DESIGN: It was a prospective, quasi-experimental study.
PLACE AND DURATION OF THE STUDY Surgical department, Combined Military Hospital Quetta. From May 2007 to April 2008
SUBJECTS AND METHODS: Sixty patients with chronic anal fissure were included in the study after taking informed consent. Thirty patients were randomized into each group (A & B). Group ‘A’ patients were treated by open while those in Group ‘B’ were treated by the closed technique under general anesthesia (GA) or caudal anesthesia. Patients were discharged and called/ contacted for follow up after two weeks, six weeks and six months.

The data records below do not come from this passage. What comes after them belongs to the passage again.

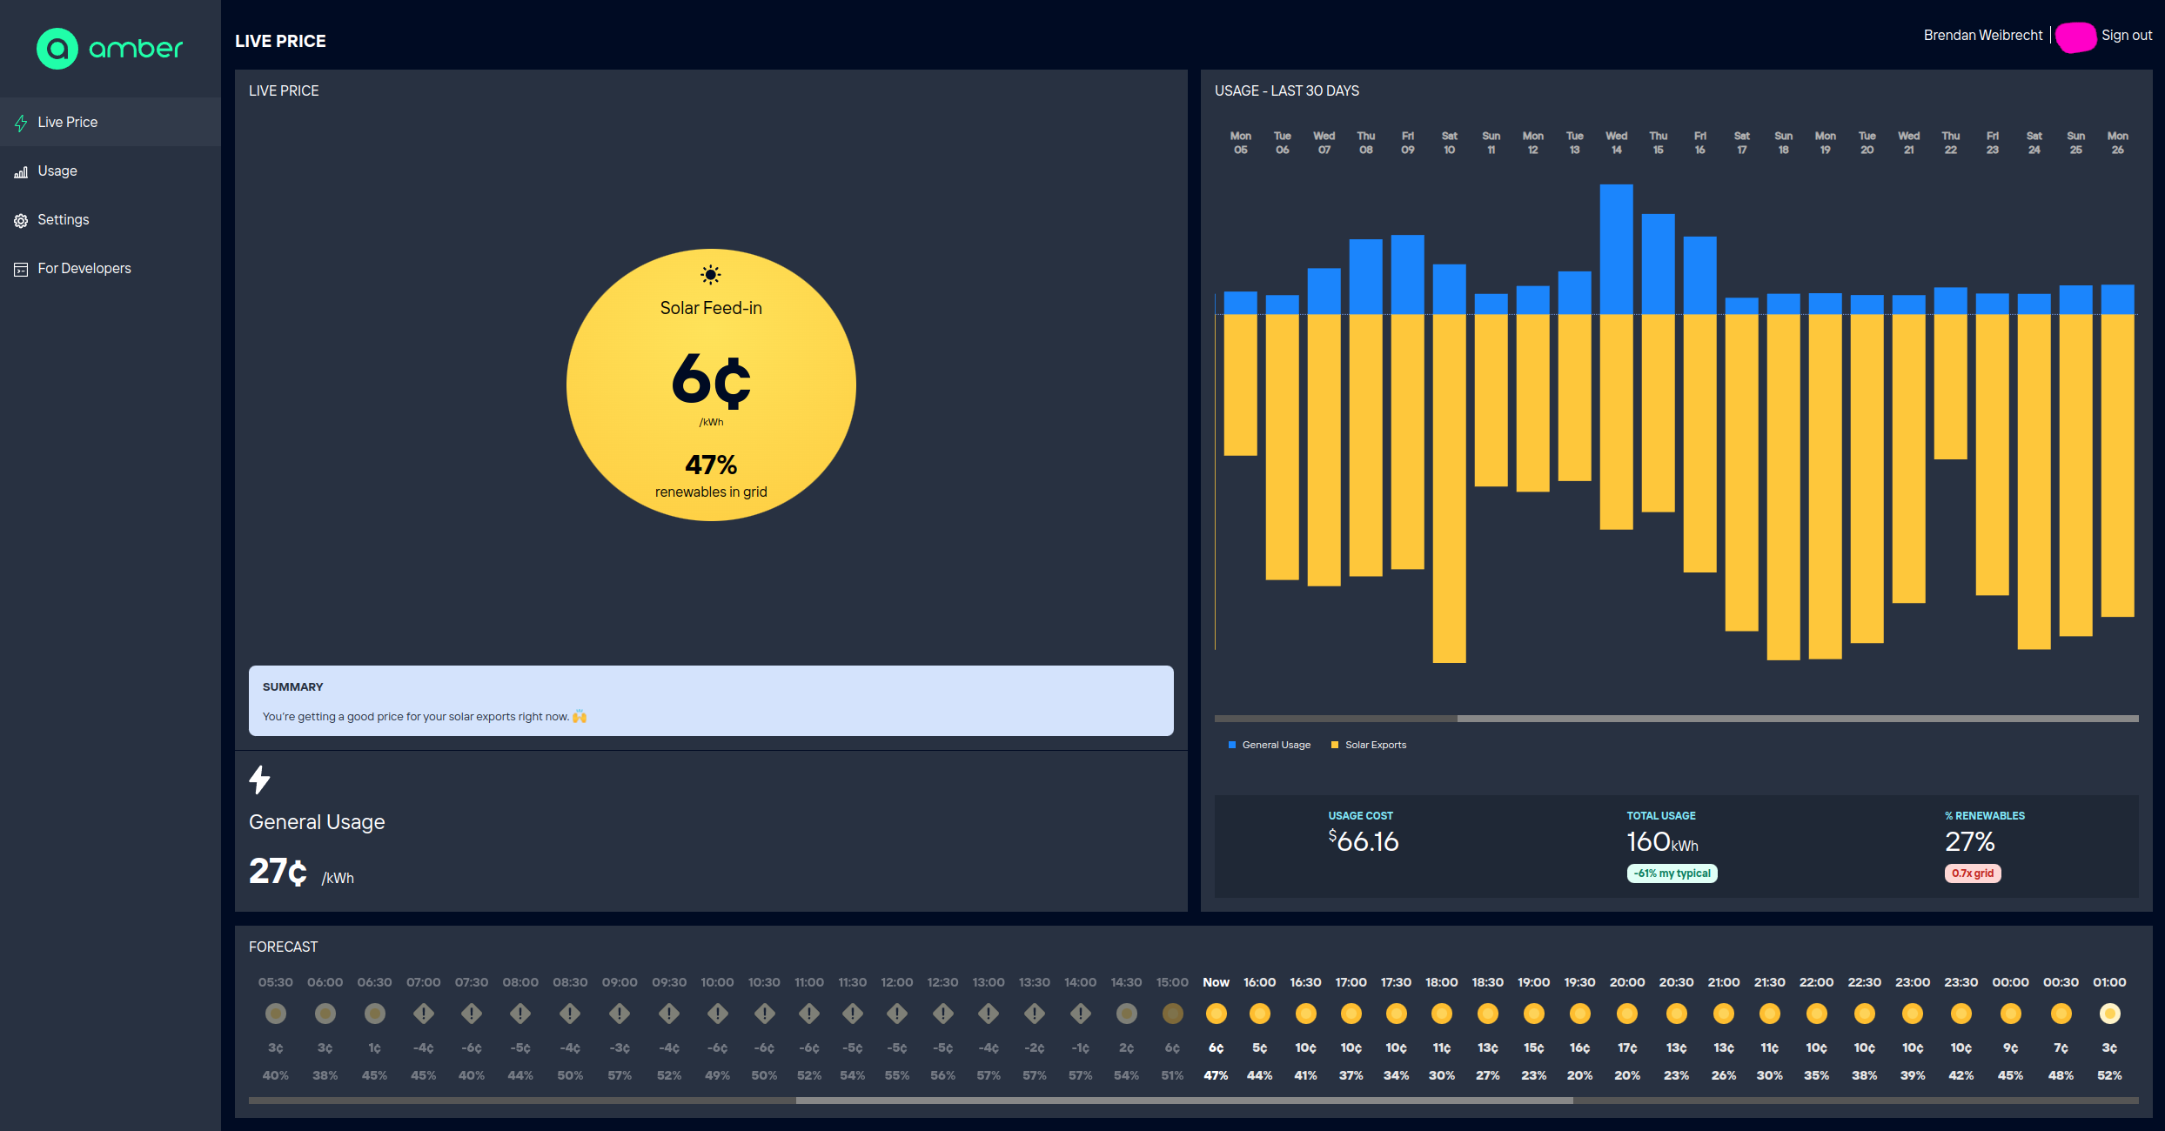This screenshot has width=2165, height=1131.
Task: Click the For Developers terminal icon
Action: point(21,270)
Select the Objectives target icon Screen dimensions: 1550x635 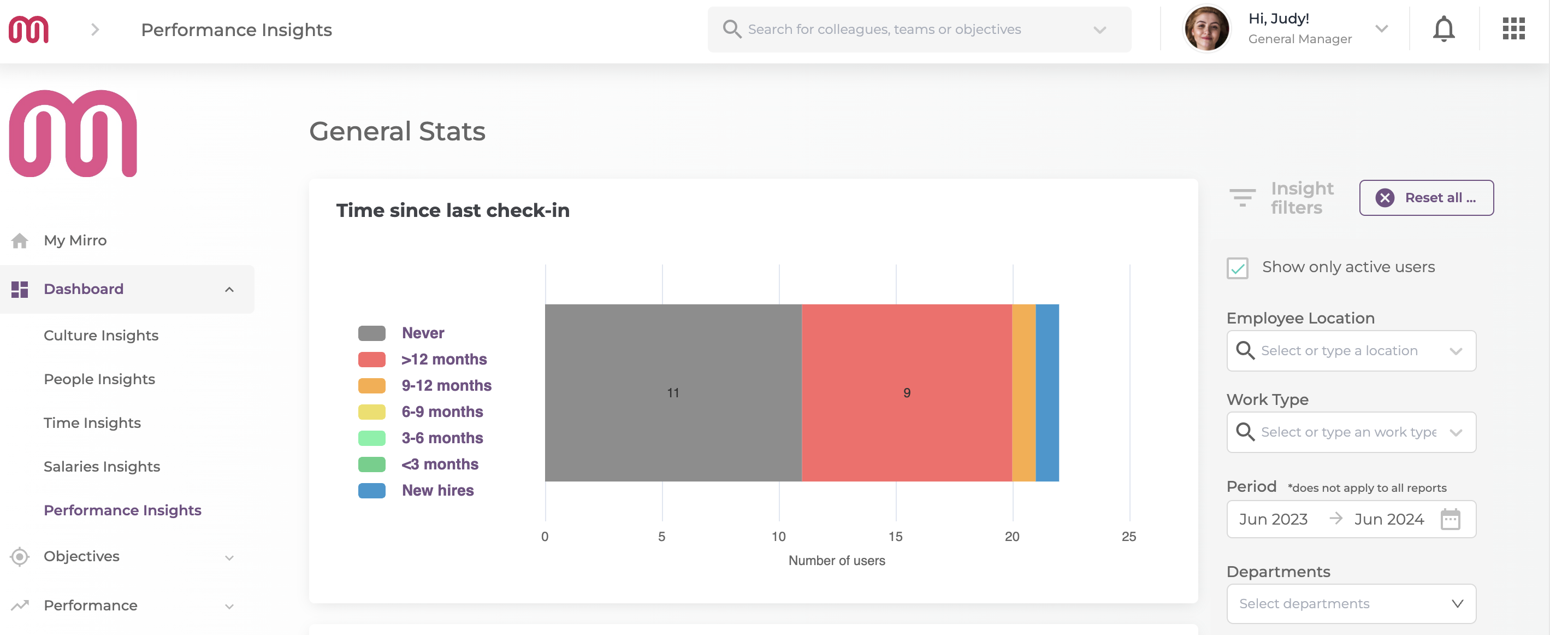(20, 557)
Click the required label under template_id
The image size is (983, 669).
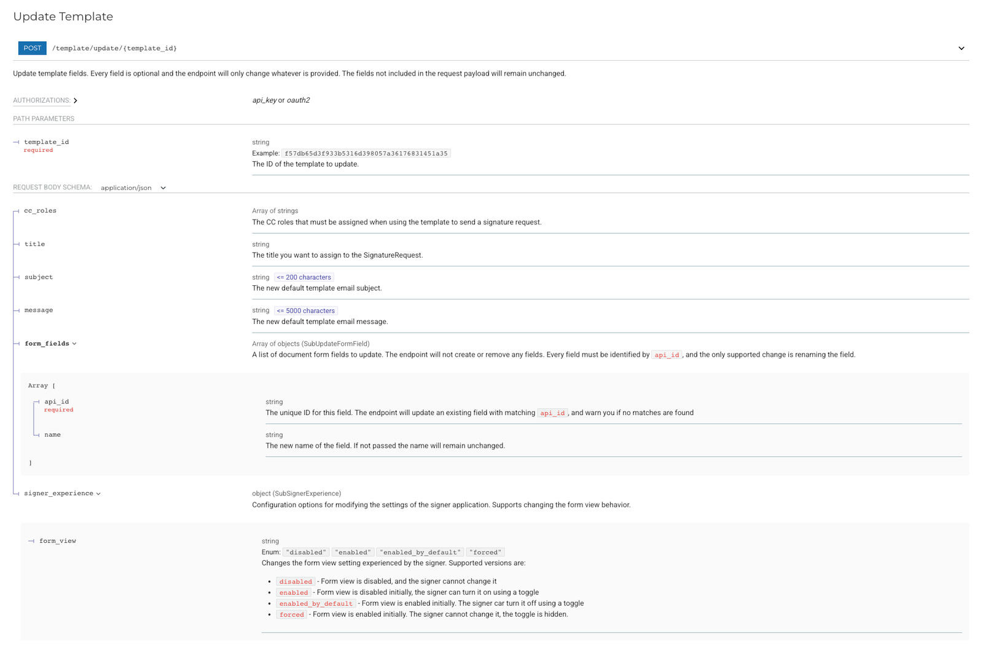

RESULTS: Sixty patients (48 males and 12 females), aged 20 to 48 years with chronic anal fissure had lateral internal sphincterotomy. Satisfactory pain relief (more than 50% reduction) was equivalent, 28 (93.33%) in Group A compared to 27 (90%) in Group B. Immediate/ early complications were equivocal as only one patient with open technique developed post operative hemorrhage and one with closed sphincterotomy had hematoma formation. There were no cases of infection/ abscess formation. Among late complications, recurrence was slightly more common in closed sphincterotomy (2/30 compared to 1/30), while there was a slightly higher incidence (3/30 compared to 2/30) of incontinence in open technique. Overall new onset incontinence was however significant (5/60 or 8.33%). None developed postoperative fistulae.
CONCLUSION: There is no significant difference between open and closed lateral internal sphincterotomy in terms of symptomatic relief and postoperative complications in patients of chronic anal fissure.